Before I went to make my solemn vows, last spring, on the Feast of St. Joseph, in the thirty-third year of my age, being a cleric in minor orders—before I went to make my solemn vows, this is what it looked like to me. It seemed to me that You were almost asking me to give up all my aspirations for solitude and for a contemplative life. You were asking me for obedience to superiors who will, I am morally certain, either make me write or teach philosophy or take charge of a dozen material responsibilities around the monastery, and I may even end up as a retreat master preaching four sermons a day to the seculars who come to the house. And even if I have no special job at all, I will always be on the run from two in the morning to seven at night.

Didn’t I spend a year writing the life of Mother Berchmans who was sent to a new Trappistine foundation in Japan, and who wanted to be a contemplative? And what happened to her? She had to be gatekeeper and guest-mistress and sacristan and cellaress and mistress of the lay sisters all at the same time. And when they relieved her of one or two of those jobs it was only in order to give her heavier ones, like that of Mistress of Novices.

Martha, Martha, sollicita eris, et turbaberis erga plurima ...

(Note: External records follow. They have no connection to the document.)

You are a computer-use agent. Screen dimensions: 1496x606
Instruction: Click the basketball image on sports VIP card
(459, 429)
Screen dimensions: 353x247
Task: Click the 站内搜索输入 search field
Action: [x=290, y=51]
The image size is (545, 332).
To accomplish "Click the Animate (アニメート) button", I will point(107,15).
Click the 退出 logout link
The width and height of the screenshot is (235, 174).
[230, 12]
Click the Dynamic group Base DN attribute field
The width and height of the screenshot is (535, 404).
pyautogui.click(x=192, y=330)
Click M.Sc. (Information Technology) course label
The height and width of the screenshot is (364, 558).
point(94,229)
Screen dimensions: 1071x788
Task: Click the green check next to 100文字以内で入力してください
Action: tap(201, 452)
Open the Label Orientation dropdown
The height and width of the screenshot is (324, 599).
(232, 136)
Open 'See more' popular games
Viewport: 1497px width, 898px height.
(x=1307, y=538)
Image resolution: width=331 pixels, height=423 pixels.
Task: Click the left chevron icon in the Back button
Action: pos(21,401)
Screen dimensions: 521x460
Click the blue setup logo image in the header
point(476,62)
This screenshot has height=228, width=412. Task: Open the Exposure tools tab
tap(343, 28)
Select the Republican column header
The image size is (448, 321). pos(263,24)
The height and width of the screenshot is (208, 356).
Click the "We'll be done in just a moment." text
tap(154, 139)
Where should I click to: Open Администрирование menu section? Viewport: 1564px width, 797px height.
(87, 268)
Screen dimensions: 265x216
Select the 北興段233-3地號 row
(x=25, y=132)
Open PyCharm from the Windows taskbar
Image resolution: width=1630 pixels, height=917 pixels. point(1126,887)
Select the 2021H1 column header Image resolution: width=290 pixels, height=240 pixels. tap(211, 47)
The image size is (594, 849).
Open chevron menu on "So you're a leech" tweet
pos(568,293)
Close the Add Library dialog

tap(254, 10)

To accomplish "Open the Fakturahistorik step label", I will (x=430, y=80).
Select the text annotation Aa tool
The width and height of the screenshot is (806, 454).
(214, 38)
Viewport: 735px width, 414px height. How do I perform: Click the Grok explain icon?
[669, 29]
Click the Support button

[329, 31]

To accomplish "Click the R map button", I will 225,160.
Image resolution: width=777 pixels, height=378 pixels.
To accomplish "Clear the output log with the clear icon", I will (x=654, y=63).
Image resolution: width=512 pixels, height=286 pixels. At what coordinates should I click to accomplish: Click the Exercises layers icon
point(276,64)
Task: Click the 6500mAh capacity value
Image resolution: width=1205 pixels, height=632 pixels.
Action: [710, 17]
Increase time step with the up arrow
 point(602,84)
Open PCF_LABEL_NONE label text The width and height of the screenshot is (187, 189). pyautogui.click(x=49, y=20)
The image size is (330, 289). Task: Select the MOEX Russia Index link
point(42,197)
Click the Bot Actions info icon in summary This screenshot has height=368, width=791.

When I was beginning my retreat, before solemn profession, I tried to ask myself for a moment if those vows had any condition attached to them. If I was called to be a contemplative and they did not help me to be a contemplative, but hindered me, then what?

But before I could even begin to pray, I had to drop that kind of thinking.

By the time I made my vows, I decided that I was no longer sure what a contemplative was, or what the contemplative vocation was, or what my vocation was, and what our Cistercian vocation was. In fact I could not be sure I knew or understood much of anything except that I believed that You wanted me to take those particular vows in this particular house on that particular day for reasons best known to Yourself, and that what I was expected to do after that was follow along with the rest and do what I was told and things would begin to become clear.

That morning when I was lying on my face on the floor in the middle of the church, with Father Abbot praying over me, I began to laugh, with my mouth in the dust, because without knowing how or why, I had actually done the right thing, and even an astounding thing. But what was astounding was not my work, but the work You worked in me.

The months have gone by, and You have not lessened any of those desires, but You have given me peace, and I am beginning to see what it is all about. I am beginning to understand.

Because You have called me here not to wear a label by which I can recognize myself and place myself in some kind of a category. You do not want me to be thinking about what I am, but about what You are. Or rather, You do not even want me to be thinking about anything much: for You would raise me above the level of thought. And if I am always trying to figure out what I am and where I am and why I am, how will that work be done?

I do not make a big drama of this business. I do not say: “You have asked me for everything, and I have renounced all.” Because I no longer desire to see anything that implies a distance between You and me: and if I stand back and consider myself and You as if something had passed between us, from me to You, I will inevitably see the gap between us and remember the distance between us.

My God, it is that gap and that distance which kill me.

That is the only reason why I desire solitude—to be lost to all created things, to die to them and to the knowledge of them, for they remind me of my distance from You. They tell me something about You: that You are far from them, even though You are in them. You have made them and Your presence sustains their being, and they hide You from me. And I would live alone, and out of them.
O beata solitudo!

For I knew that it was only by leaving them that I could come to You: and that is why I have been so unhappy when You seemed to be condemning me to remain in them. Now my sorrow is over, and my joy is about to begin: the joy that rejoices in the deepest sorrows. For I am beginning to understand. You have taught me, and have consoled me, and I have begun again to hope and learn.

I hear You saying to me:


I will give you what you desire. I will lead you into solitude. I will lead you by the way that you cannot possibly understand, because I want it to be the quickest way.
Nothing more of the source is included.